- Records provided -

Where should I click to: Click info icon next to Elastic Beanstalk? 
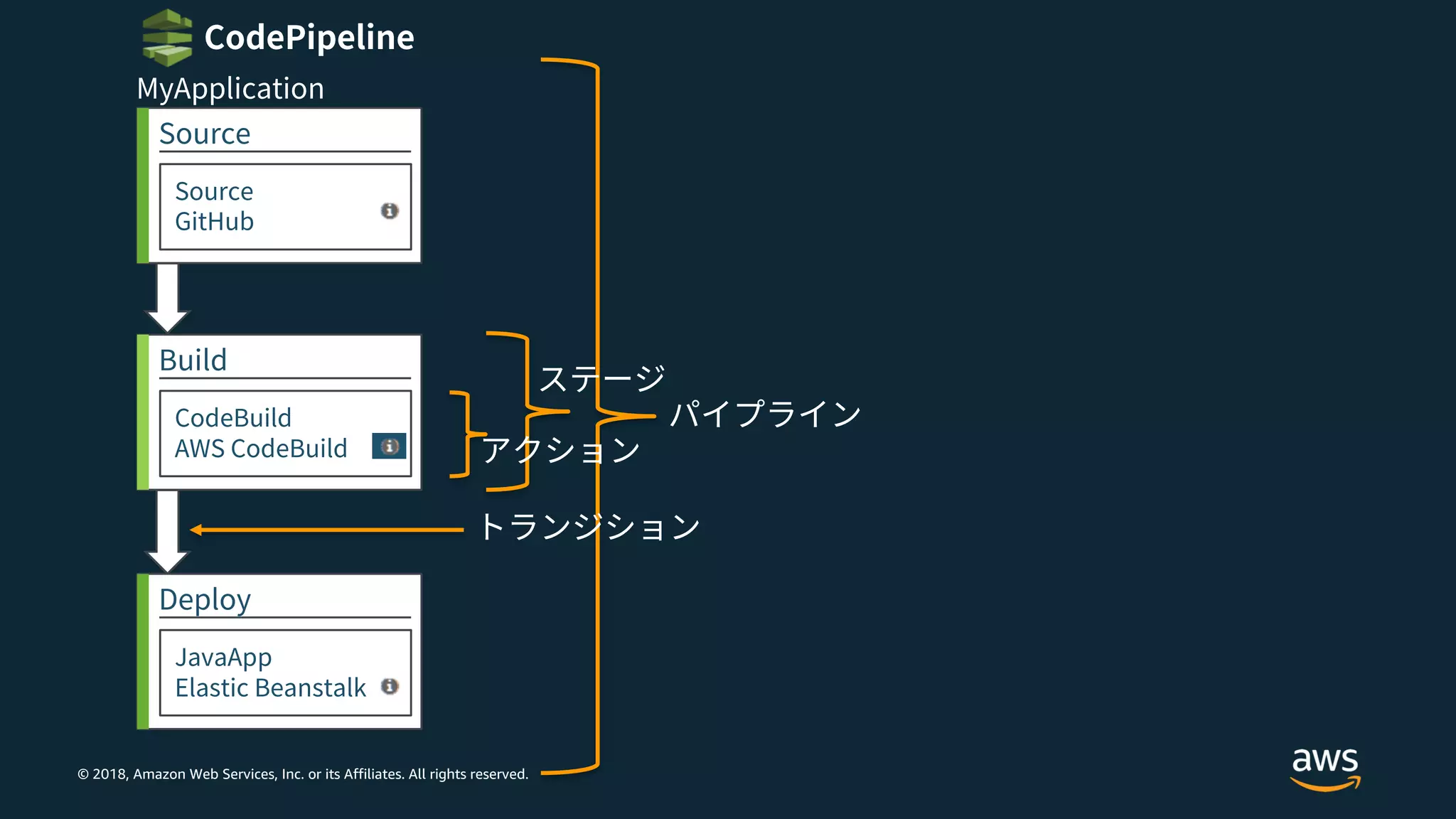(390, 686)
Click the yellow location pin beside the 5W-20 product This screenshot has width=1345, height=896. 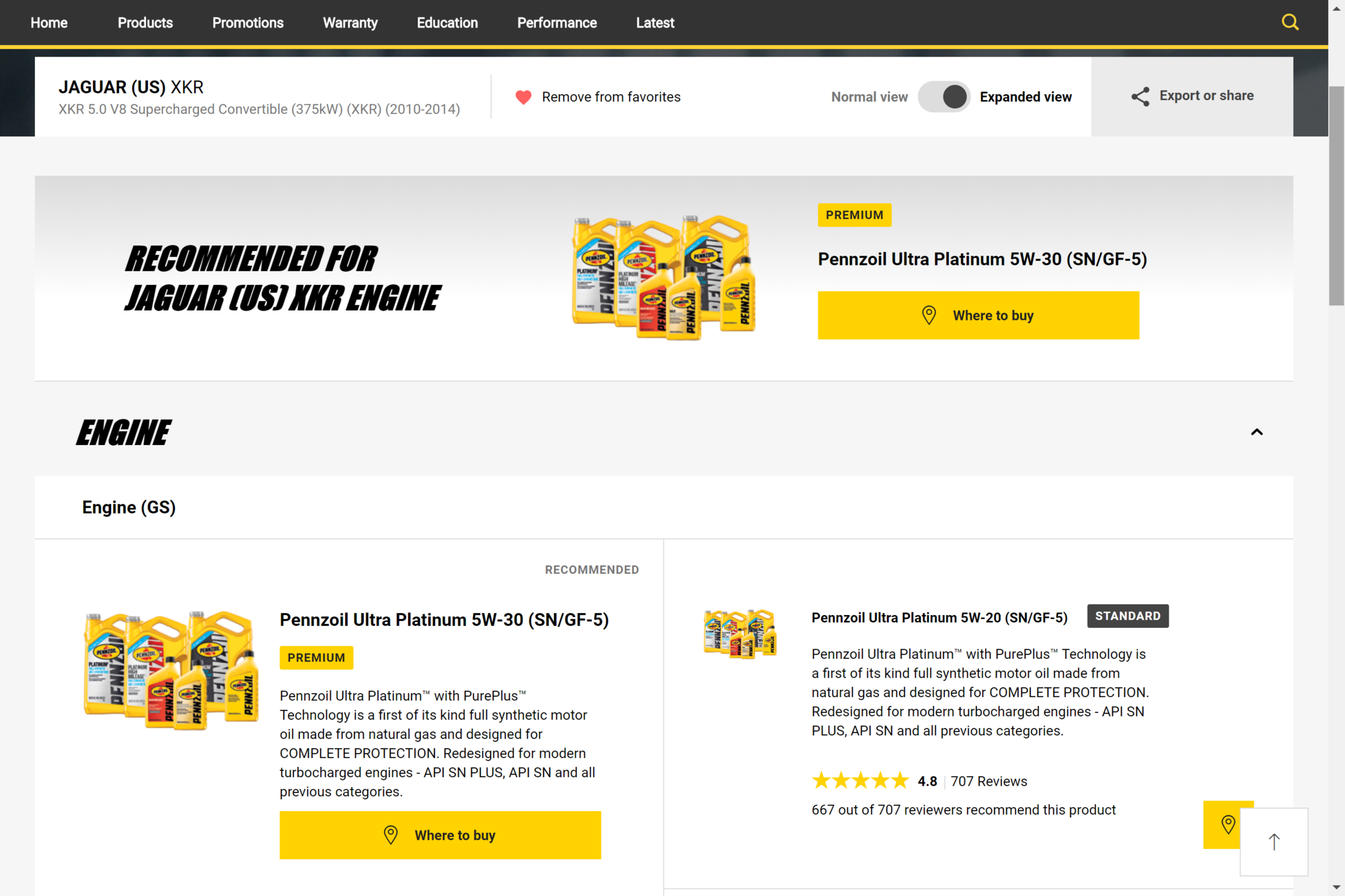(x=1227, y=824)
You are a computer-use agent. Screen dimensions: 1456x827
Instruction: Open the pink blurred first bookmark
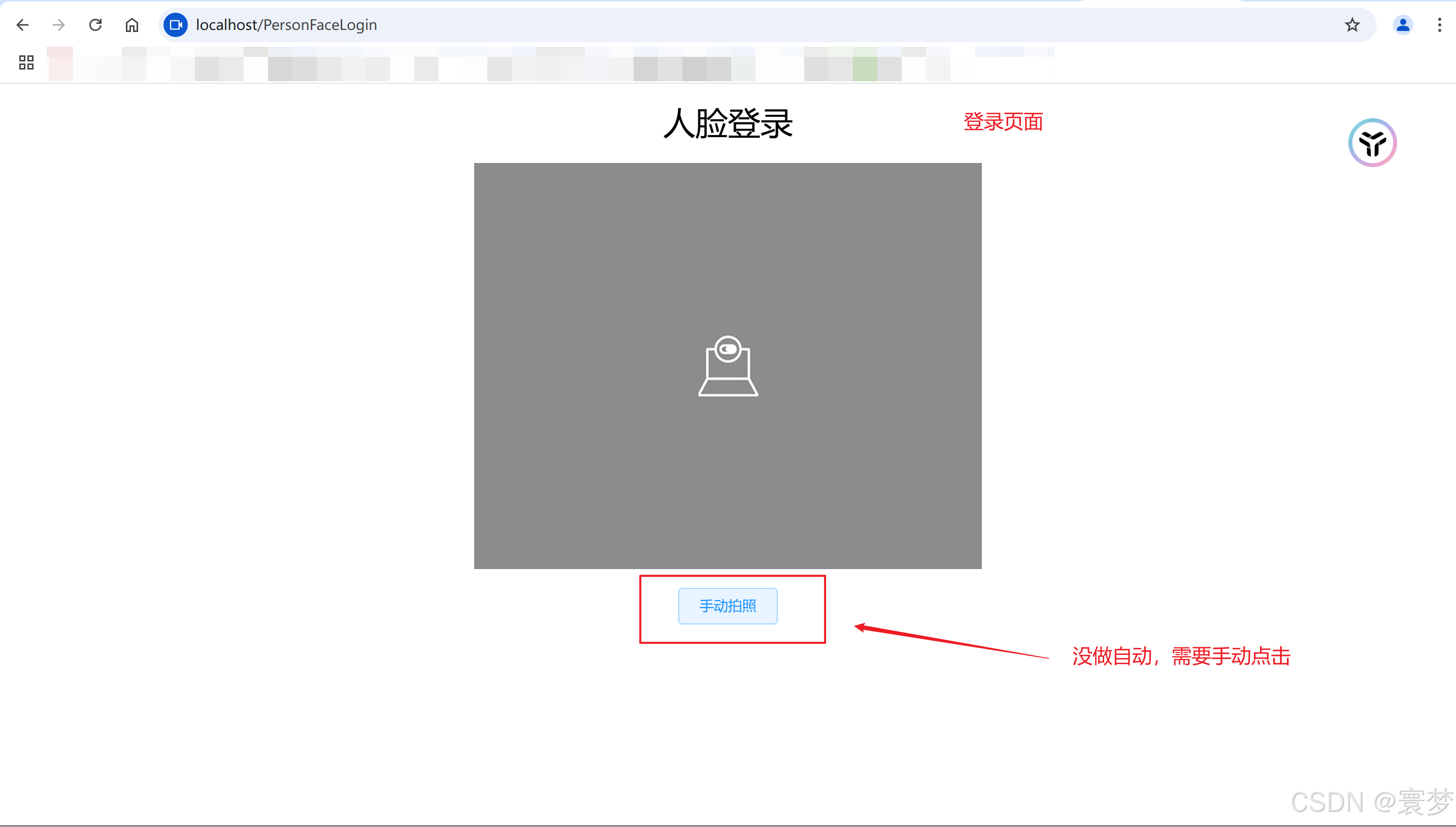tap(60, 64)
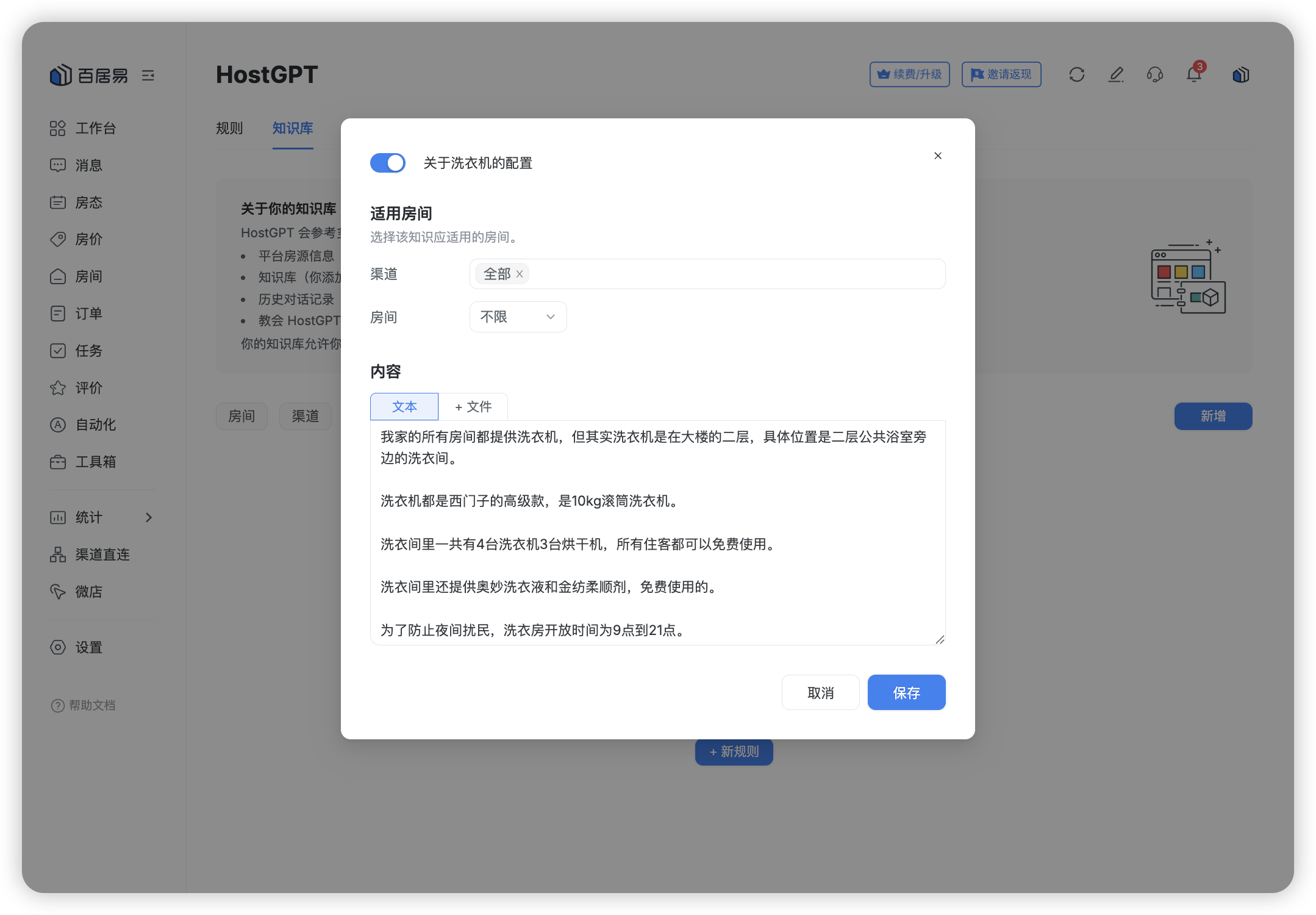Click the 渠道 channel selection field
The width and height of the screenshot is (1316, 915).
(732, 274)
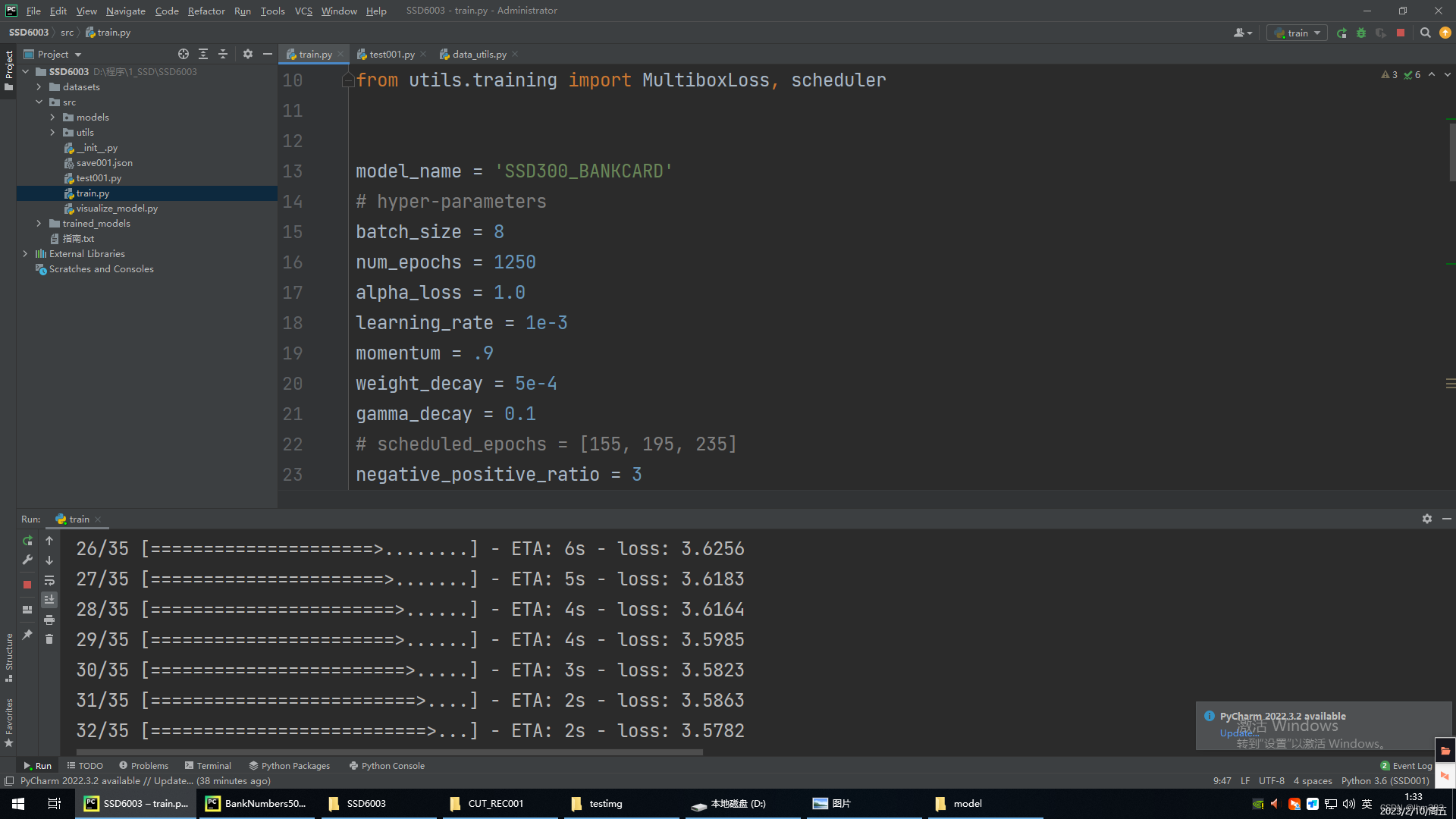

- Assignment -
Copy, without the pictures, exactly the lines from the line with "Instruction: Open the" through the end of the material above, both ends included.

- Reply to the task -
Instruction: Open the pink blurred first bookmark
tap(60, 64)
Click the 渠道 channel selection field
The width and height of the screenshot is (1316, 915).
(732, 274)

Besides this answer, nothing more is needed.